___ Textauszug

Jonathan war in einem guten Verein und wurde professionell trainiert mit allem was dazu gehört. Letztendlich hat es zwar doch nicht gereicht, aber geplant war es. Und warum sollte der 23-Jährige auch nicht von einer Sportlerkarriere träumen? Schließlich kommen viele französische Spitzensportler aus seinem Vierteln.

Träume von der großen Karriere

Afrikanische Familie in Paris (10.August 2006/AP)
In den Vororten sind die meisten Familien EinwandererfamilienBild: AP

Jonathan zählt Fußballer auf, Boxer und Leichtathleten, darunter Muriel Hurtis. Die beste 200 Meter Sprinterin Frankreichs, sagt er stolz, ist hier in Bondy aufgewachsen und wohnt jetzt nebenan in Bobigny. Muriel Hurtis oder der Hürdensprinter Ladji Doucouré, dessen Eltern aus Mali und dem Senegal nach Frankreich eingewandert sind und der ebenfalls in einem Pariser Vorortghetto aufgewachsen ist.

Diese Sportler sind nicht nur der Stolz der Vorstädte, sie sind auch Vorbilder. Für Jonathan haben sie mit ihren Karrieren gezeigt, dass man es zu etwas bringen kann, wenn man ernsthaft arbeitet und an seinen Erfolg glaubt. Natürlich würden sie damit der Jugend in den Vorstädten ein gutes Beispiel geben.

Vom Verlierer zum Supersportler

Der 19-jährige Ibrahim glaubt, dass im Gegenzug die Gesellschaft die Einwandererkinder aus Vororten in einem anderen Licht sehe: als sympathische Gewinner, statt als ewige Verlierer, die Autos anzünden und sich Straßenschlachten mit der Polizei liefern. "Es sind Helden, alle Franzosen mögen sie und ihre Leistung wird anerkannt. Und vor allem hört man ihnen zu", sagt Ibrahim. Und das entschärfe ein bisschen das negative Bild, dass viele Franzosen von den Bewohnern der Vorstädte hätten.

______
___ Beigefügte Auflistung

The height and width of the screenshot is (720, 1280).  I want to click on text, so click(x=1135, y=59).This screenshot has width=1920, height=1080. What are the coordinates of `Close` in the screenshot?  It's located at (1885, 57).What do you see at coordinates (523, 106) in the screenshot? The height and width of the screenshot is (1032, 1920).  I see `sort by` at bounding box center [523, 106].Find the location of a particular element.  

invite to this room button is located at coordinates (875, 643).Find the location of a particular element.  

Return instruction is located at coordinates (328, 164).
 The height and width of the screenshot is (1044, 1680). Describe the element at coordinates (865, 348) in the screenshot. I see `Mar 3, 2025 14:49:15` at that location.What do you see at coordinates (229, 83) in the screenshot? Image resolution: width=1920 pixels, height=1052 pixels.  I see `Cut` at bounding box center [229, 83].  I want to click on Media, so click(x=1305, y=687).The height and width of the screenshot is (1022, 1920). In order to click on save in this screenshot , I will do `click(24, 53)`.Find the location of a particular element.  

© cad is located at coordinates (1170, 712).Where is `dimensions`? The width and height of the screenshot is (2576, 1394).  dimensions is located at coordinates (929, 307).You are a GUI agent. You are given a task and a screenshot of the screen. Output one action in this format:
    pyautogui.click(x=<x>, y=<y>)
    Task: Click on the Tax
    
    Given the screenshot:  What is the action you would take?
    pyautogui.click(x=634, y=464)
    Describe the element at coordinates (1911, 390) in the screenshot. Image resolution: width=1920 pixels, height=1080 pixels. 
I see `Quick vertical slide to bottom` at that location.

______

**Aufgabenstellung:**
Geben Sie den Textauszug über die Sportler aus den Pariser Vorstädten wieder, beginnend mit "Jonathan zählt Fußballer" und fortlaufend bis einschließlich "gutes Beispiel geben.". Tauschen Sie dabei "Vorbilder" gegen "Leitbilder" aus. Die Auflistung ist hierfür ohne Belang.

**Lösung:**
Jonathan zählt Fußballer auf, Boxer und Leichtathleten, darunter Muriel Hurtis. Die beste 200 Meter Sprinterin Frankreichs, sagt er stolz, ist hier in Bondy aufgewachsen und wohnt jetzt nebenan in Bobigny. Muriel Hurtis oder der Hürdensprinter Ladji Doucouré, dessen Eltern aus Mali und dem Senegal nach Frankreich eingewandert sind und der ebenfalls in einem Pariser Vorortghetto aufgewachsen ist.

Diese Sportler sind nicht nur der Stolz der Vorstädte, sie sind auch Leitbilder. Für Jonathan haben sie mit ihren Karrieren gezeigt, dass man es zu etwas bringen kann, wenn man ernsthaft arbeitet und an seinen Erfolg glaubt. Natürlich würden sie damit der Jugend in den Vorstädten ein gutes Beispiel geben.